■ What the task requires ■
Nothing but the lines from the one containing "This screenshot has width=800, height=458." through the one containing "Screen dimensions: 533x400", both included, should be given again, each exactly as written below.

Records from a collection:

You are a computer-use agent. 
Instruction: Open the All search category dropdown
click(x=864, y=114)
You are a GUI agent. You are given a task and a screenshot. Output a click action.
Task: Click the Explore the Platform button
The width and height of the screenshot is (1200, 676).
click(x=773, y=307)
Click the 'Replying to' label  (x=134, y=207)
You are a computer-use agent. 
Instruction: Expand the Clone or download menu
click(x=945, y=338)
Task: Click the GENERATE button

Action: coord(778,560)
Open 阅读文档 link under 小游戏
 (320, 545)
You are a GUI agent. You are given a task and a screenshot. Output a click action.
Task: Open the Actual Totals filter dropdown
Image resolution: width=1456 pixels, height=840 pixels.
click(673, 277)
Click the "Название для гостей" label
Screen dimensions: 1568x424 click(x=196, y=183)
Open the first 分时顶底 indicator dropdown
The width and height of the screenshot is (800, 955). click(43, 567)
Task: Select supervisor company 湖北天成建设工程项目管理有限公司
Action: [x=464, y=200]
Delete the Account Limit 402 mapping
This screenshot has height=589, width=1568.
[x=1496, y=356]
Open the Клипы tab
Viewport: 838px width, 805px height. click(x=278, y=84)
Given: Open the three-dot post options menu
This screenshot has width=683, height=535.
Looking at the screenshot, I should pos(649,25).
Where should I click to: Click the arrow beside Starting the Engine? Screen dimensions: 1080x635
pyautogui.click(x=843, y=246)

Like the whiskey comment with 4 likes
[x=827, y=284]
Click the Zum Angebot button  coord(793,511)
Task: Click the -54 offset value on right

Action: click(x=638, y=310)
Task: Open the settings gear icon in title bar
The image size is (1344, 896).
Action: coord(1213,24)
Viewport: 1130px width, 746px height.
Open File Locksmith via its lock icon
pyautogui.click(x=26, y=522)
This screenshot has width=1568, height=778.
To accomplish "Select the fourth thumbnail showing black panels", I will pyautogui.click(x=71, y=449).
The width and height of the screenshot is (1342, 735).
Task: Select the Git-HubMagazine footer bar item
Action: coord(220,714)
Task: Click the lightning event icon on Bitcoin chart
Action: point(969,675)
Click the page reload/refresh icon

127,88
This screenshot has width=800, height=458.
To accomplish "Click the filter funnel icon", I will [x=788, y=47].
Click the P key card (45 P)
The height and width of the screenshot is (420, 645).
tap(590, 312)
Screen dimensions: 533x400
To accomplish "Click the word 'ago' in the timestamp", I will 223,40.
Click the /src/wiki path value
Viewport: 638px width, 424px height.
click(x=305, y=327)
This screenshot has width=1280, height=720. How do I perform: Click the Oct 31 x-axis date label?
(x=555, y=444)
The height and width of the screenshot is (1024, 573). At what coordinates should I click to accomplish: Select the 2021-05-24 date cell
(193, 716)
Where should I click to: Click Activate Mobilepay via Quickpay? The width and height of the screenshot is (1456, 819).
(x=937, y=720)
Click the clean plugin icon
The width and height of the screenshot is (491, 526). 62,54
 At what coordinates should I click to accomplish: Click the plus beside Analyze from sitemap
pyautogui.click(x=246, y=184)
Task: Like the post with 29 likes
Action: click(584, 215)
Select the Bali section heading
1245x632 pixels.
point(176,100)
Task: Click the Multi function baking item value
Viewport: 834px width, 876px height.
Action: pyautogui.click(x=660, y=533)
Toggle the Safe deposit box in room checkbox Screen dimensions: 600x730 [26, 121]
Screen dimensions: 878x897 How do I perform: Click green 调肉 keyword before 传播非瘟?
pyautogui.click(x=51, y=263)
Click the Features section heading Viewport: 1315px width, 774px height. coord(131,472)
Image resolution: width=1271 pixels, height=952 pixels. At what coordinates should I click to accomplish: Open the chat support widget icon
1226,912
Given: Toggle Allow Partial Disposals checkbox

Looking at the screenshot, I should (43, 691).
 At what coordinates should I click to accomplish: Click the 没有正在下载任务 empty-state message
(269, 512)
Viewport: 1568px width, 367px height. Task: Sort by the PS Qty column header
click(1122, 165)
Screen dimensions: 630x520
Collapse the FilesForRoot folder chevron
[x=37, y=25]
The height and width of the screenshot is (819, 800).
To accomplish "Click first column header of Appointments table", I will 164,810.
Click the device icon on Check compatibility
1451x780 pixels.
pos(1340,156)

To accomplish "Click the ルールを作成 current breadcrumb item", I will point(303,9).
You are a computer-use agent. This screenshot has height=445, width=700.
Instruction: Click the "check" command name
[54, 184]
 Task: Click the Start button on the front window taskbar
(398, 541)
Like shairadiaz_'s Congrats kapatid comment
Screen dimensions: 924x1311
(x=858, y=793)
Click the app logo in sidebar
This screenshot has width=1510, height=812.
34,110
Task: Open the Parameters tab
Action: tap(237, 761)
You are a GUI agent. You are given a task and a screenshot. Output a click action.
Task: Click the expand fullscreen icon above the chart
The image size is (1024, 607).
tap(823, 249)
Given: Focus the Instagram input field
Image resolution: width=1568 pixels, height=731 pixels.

■ Exercise output ■
This screenshot has width=800, height=458.
To accomplish "Click the filter funnel icon", I will [x=788, y=47].
Click the P key card (45 P)
The height and width of the screenshot is (420, 645).
tap(590, 312)
Screen dimensions: 533x400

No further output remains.